Тени утренней росы (Воронцова) - страница 27

— Он тоже согласен с тем, что критские вакхические ритуалы древнее афинских?

— Разумеется. — Нейл оборачивается на ходу, его длинные волосы взлетают от ветра, лезут в глаза. — Разумеется. Об этом много писала Джейн Харрисон.

Память у него потрясающая. Может, он историк или этнограф? Что, кстати, мешает мне спросить?

Друг за другом — Нейл впереди, я сзади — мы тащимся по раздолбанной дороге (ширина ее в некоторых местах не превышает трех метров), а справа и слева шелестят листвой верхушки растущих ниже по склону деревьев. Мы шагаем вровень с верхушками деревьев!
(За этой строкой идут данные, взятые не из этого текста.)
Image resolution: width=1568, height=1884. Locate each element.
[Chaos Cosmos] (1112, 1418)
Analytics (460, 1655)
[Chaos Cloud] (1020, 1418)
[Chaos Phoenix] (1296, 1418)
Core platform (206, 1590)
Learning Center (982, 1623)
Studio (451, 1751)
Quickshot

Если вдуматься, это впечатляет.

Чтобы попасть на тропу, убегающую вниз по склону к руинам Элефтерны, нужно обогнуть сторожевую башню, причем уже не по дороге, а по каменистому выступу метровой приблизительно ширины, и тут я прихожу к выводу, что этот аттракцион мне не под силу. Пройти здесь? Справа стена, слева обрыв. Господи, да мне и на карачках здесь не проползти. Эти древние греки просто маньяки. Взбираться на такую высоченную гору, а взобравшись, еще играть в акробатов под куполом цирка.

— Давай руку. — Нейл смотрит на меня с безмятежной улыбкой сумасшедшего. — Пошли.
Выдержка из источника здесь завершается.